### Requirements
• 1. Copy word for word the passage of the Urdu essay from "Considering Urdu’s blood" up to and including "uncles and cousins.".
• 2. Using the essay on Urdu, decide whether each statement agrees with it, answering yes or no and quoting the words that settle it: (a) The writer's father was a poet. (b) Once the children begin speaking Urdu, they keep to it. (c) The writer describes himself as a great talker.
• 3. Carry on the essay about Urdu from the point where it ends.

### Selection
····················
Urdu, a Victim of Partition
By Aijaz Zaka Syed
I am not much of a talker — never been one.
And my wife never lets an opportunity pass to rub it in. While I read or endlessly flip television channels, her reproving glances drill holes in my whole being, for both not talking and not paying attention to whatever she’s saying. Lately, her focus has shifted to the kids. She thinks even they have locked her out of their universe, babble as they all the time do in that “stupid, firangi language.”
She keeps “shush”ing them, imploring them to speak in Urdu, their mother tongue. They reluctantly start off in the Deccani flavored Urdu but trail off soon, unconsciously switching to Queen’s English once again. It seems to come naturally to them. She keeps lamenting the fact that our children cannot read, write or even speak in the language that we are so proud of. I couldn’t agree with her more although we seldom find ourselves on the same page on most of life’s absurdities.
In fact, it’s an issue that has had me worried for years now. As a student of literature and linguistics, I know that a language is not just a language. Like one’s beliefs, it defines one’s culture, identity and consciousness. It defines how we think, communicate and express ourselves.
Considering Urdu’s blood ties to the Arabic and Persian and the fact that most South Asian Muslims have come to know Islam by way of Urdu, the kids’ alienation from the language that connects them to the heritage of their parents and grandparents is disturbing. My children’s disconnect with Urdu is all the more painful because my own love for the language has been inherited from my father, an accomplished poet and author of numerous collections of short stories. I grew up attending “mushairas” (poetry sessions) with my father and singing gazals with my uncles and cousins.
····················
### Dataset extract
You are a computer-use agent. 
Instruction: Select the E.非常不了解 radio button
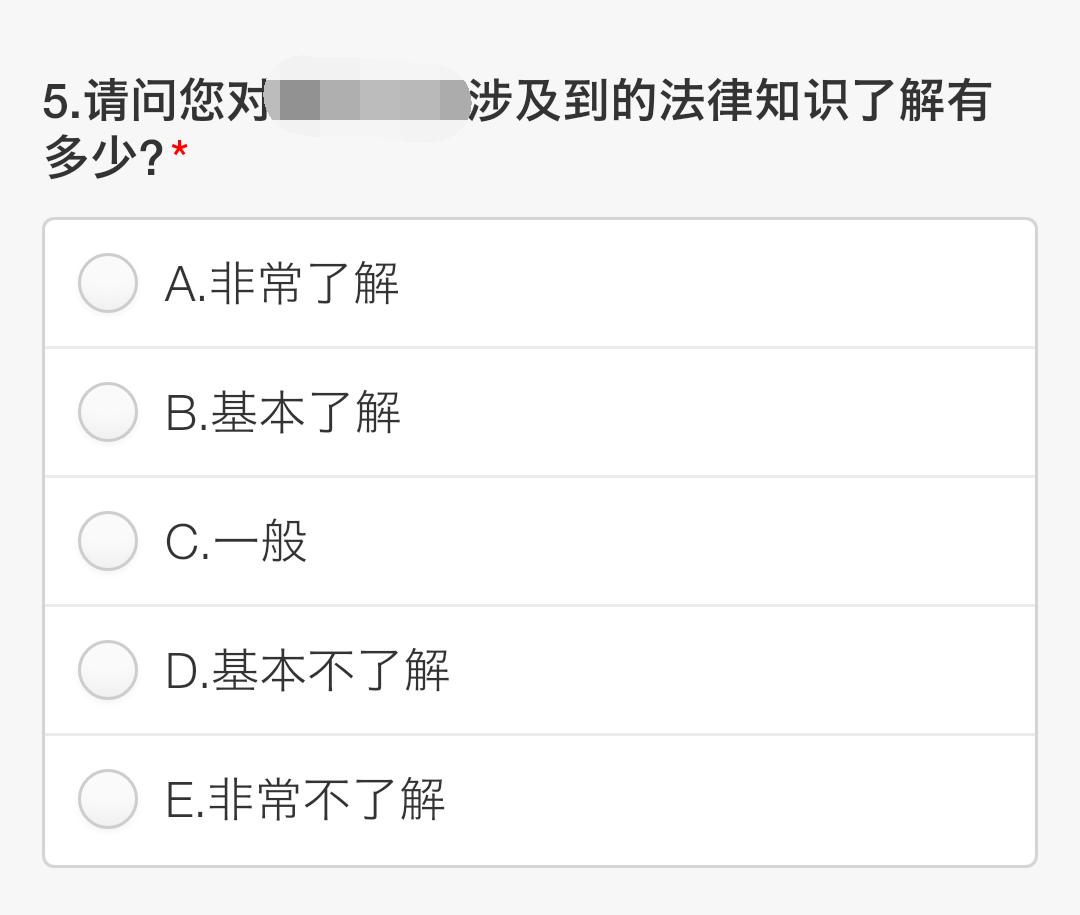coord(107,799)
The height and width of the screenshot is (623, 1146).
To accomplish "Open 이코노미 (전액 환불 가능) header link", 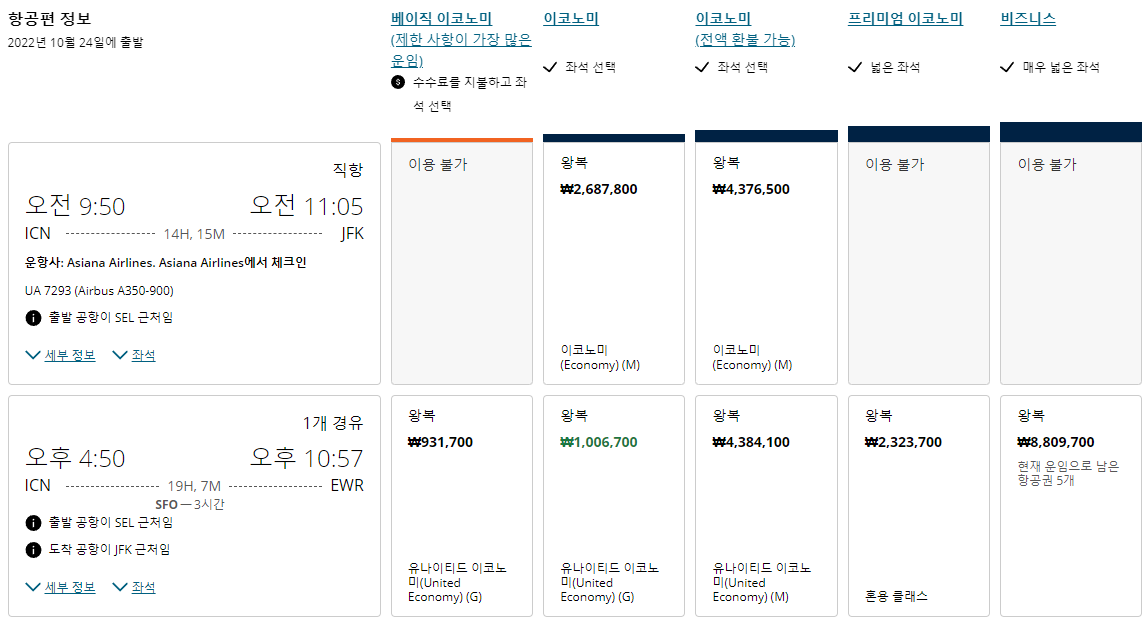I will pyautogui.click(x=744, y=29).
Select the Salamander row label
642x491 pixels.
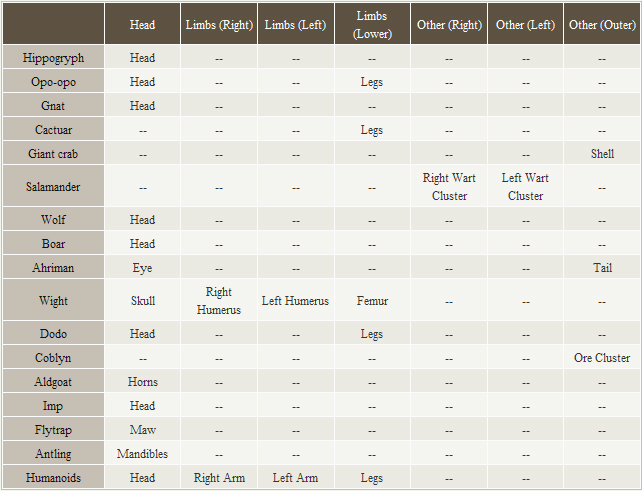coord(53,187)
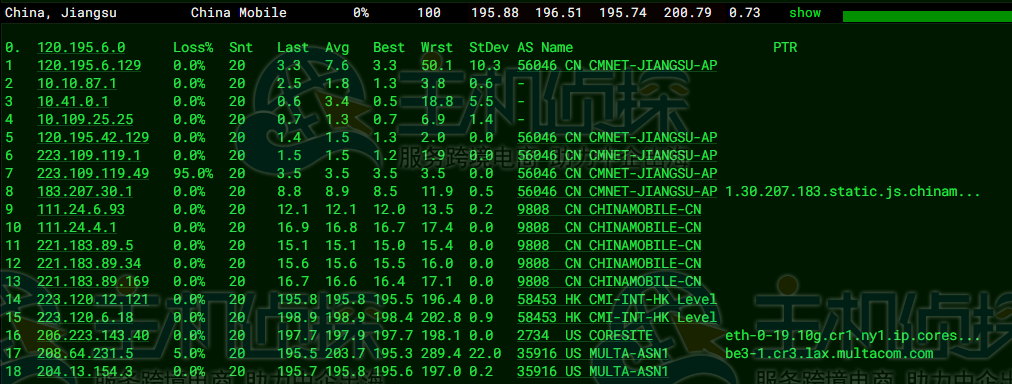Click the 223.109.119.49 hop address
This screenshot has height=384, width=1012.
93,174
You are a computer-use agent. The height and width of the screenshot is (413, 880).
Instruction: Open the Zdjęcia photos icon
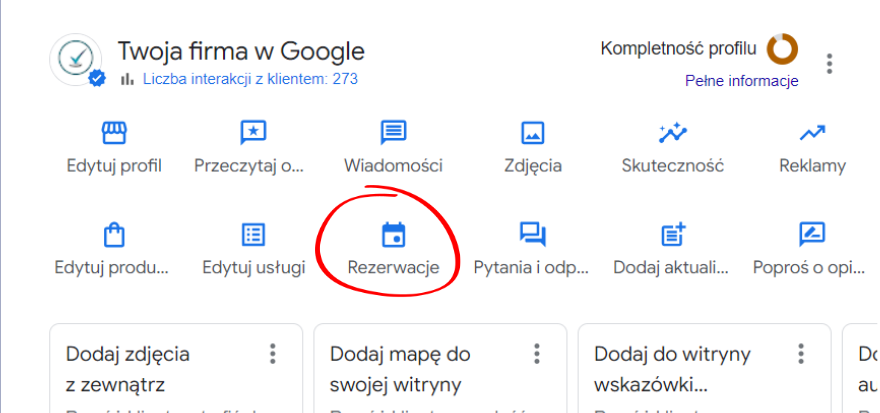coord(532,133)
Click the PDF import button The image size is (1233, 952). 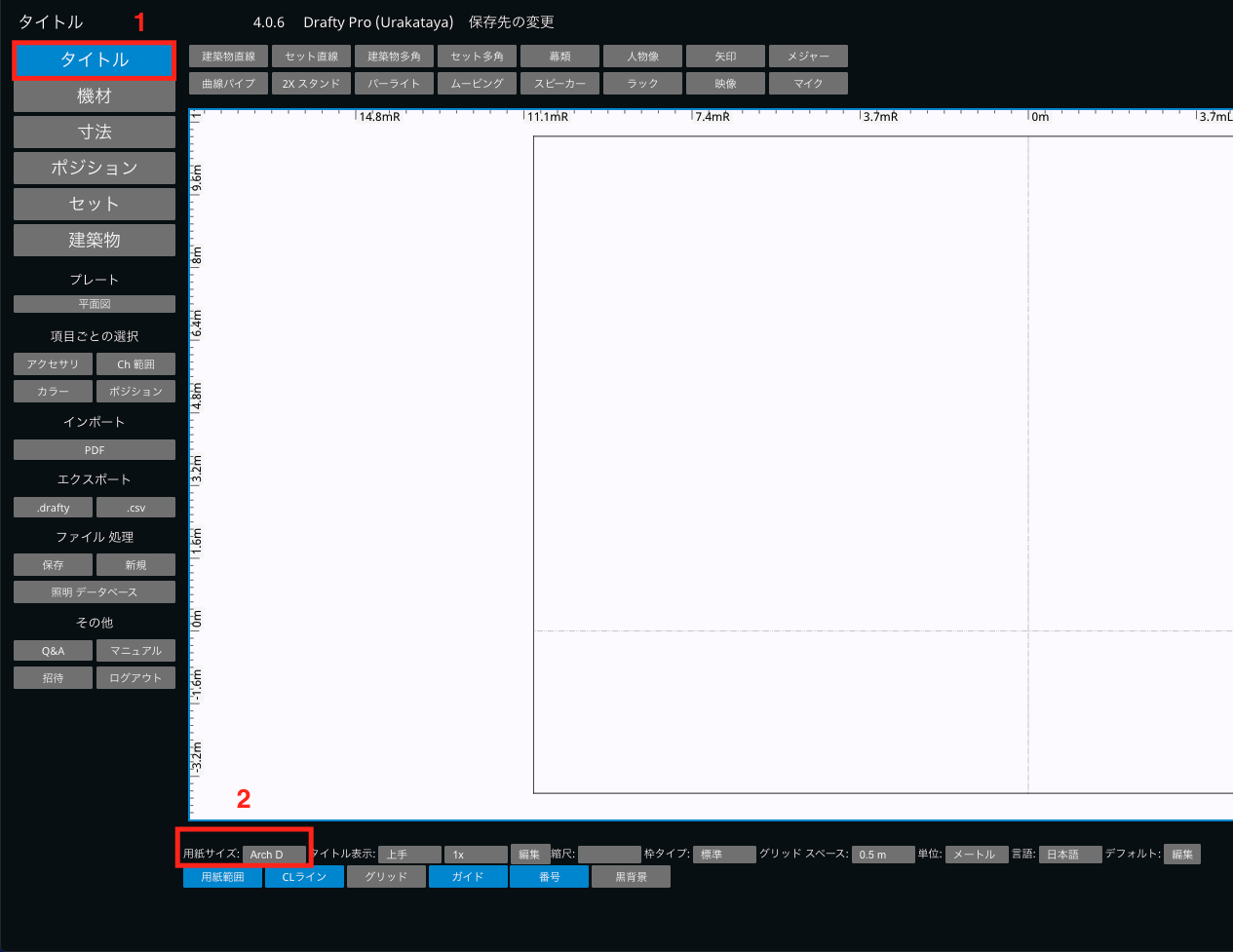95,450
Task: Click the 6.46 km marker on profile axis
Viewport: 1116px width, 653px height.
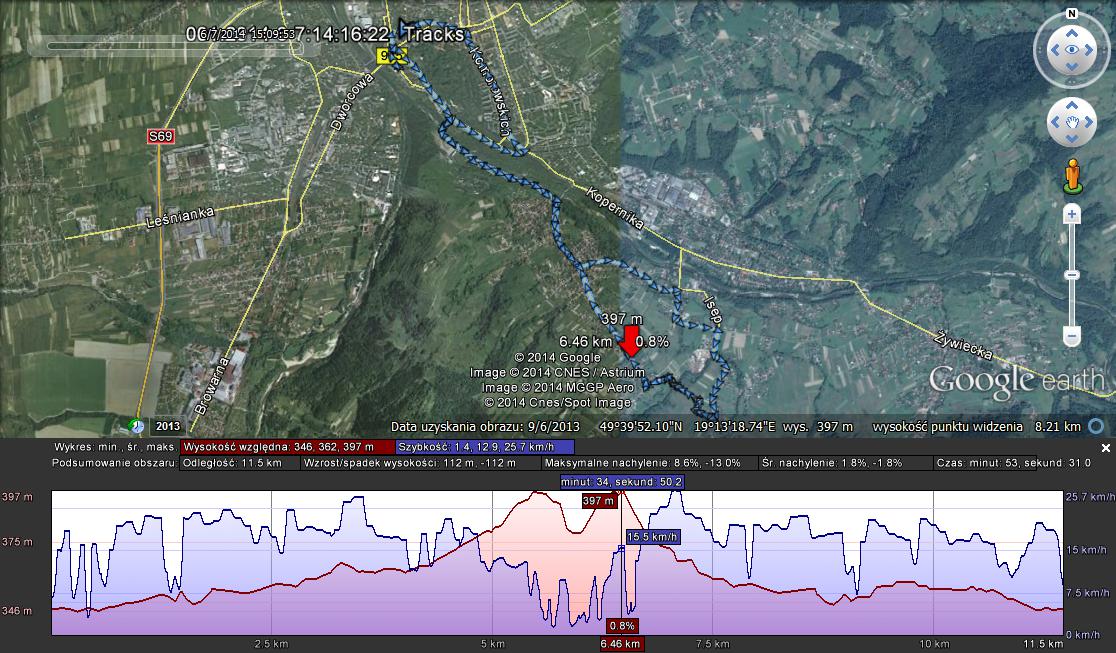Action: pos(619,644)
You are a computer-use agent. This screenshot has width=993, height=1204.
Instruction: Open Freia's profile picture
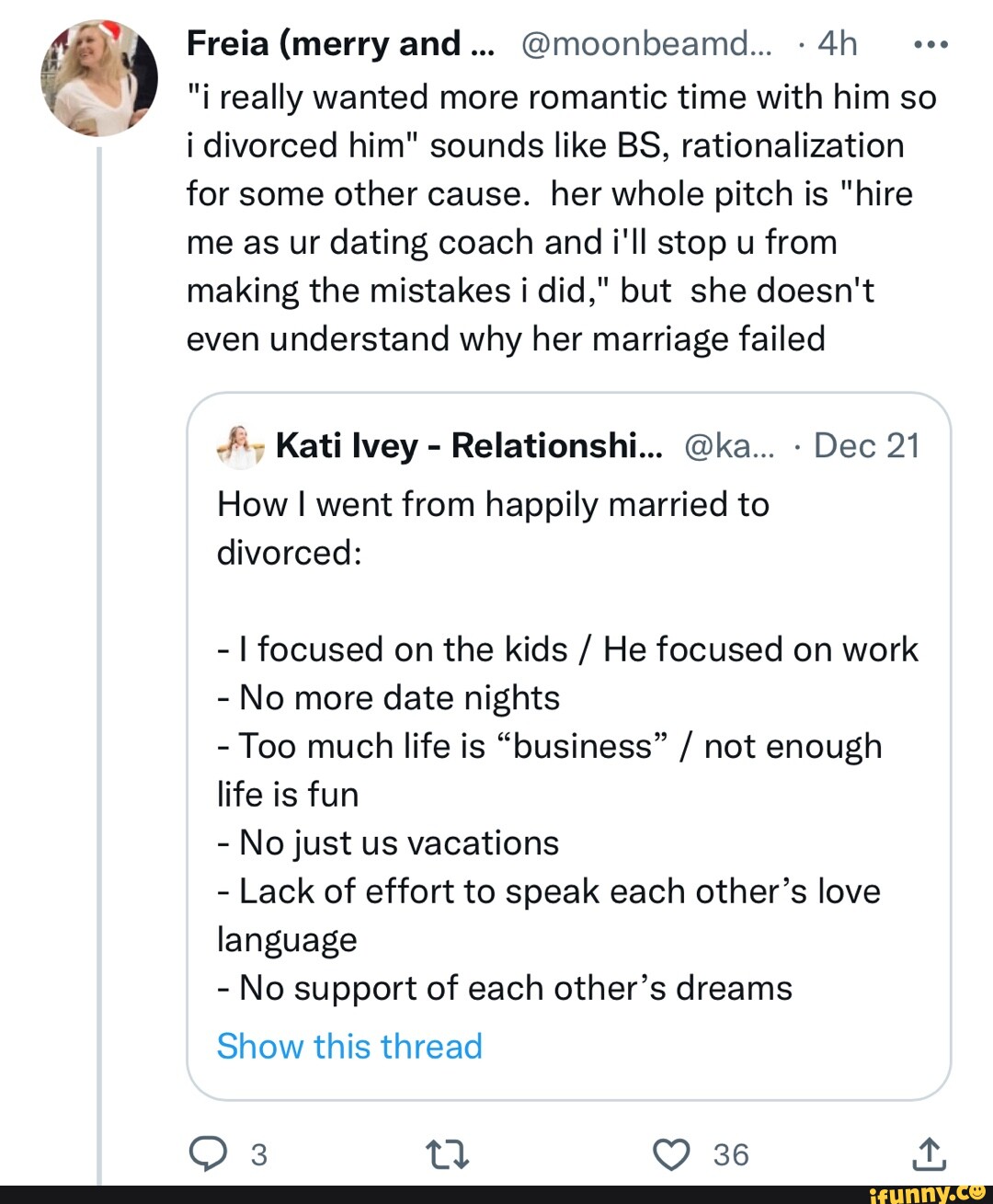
····················
### Answers to the tasks
• 1.
Considering Urdu’s blood ties to the Arabic and Persian and the fact that most South Asian Muslims have come to know Islam by way of Urdu, the kids’ alienation from the language that connects them to the heritage of their parents and grandparents is disturbing. My children’s disconnect with Urdu is all the more painful because my own love for the language has been inherited from my father, an accomplished poet and author of numerous collections of short stories. I grew up attending “mushairas” (poetry sessions) with my father and singing gazals with my uncles and cousins.

• 2.
(a) Yes: "an accomplished poet and author of numerous collections of short stories"
(b) No: "They reluctantly start off in the Deccani flavored Urdu but trail off soon, unconsciously switching to Queen’s English once again."
(c) No: "I am not much of a talker — never been one."

• 3.
Defying the prevailing social trend, my father didn’t send me to a convent but a seedy government “Urdu medium” school in the neighborhood. There were few teachers available to “manage” a class of over a hundred students. Prolific in both Urdu and English and a translator of Shelley’s poetry, my dad believed that you’ve got to know your mother tongue well if you are to master any other language. By the same logic, when you approach a subject in the language you grew up speaking at home, you learn it well.
Even though my “experiment” with Urdu education had to be abandoned midway thanks to the appalling condition of my school and I somehow ended up doing masters in English literature, my heart still beats for the language that is easily one of the finest and richest on the planet. For all my pretence to master an alien language and make a living out of it, I am still hopelessly besotted with Urdu. Yes, I love the language of Shakespeare, Keats and Dickens and I don’t know what I would have done if I hadn’t studied literature at university and taken to journalism. There are times though when I feel as if I’ve betrayed my first love, the language of Ghalib, Iqbal and Faiz.
This sense of betrayal only deepens when one sees the condition of Urdu in the subcontinent and around the world. Abandoned by its own and denied its rightful place by successive governments, the language is dying in the land of its birth. One of the many unintended consequences of the partition has been the total marginalization of Urdu in India. The language that was born in South Asia as a result of the extraordinary encounter between Islam and Indian civilization has few takers today in the land that was/is its home. Once the universal appeal of Urdu stemmed from the fact that it was an ethereal and earthy blend of Arabic, Persian, Sanskrit, Turkic — all rich, ancient languages — and the Prakrit or khadi boli, the folksy dialect spoken and understood across much of the undivided subcontinent.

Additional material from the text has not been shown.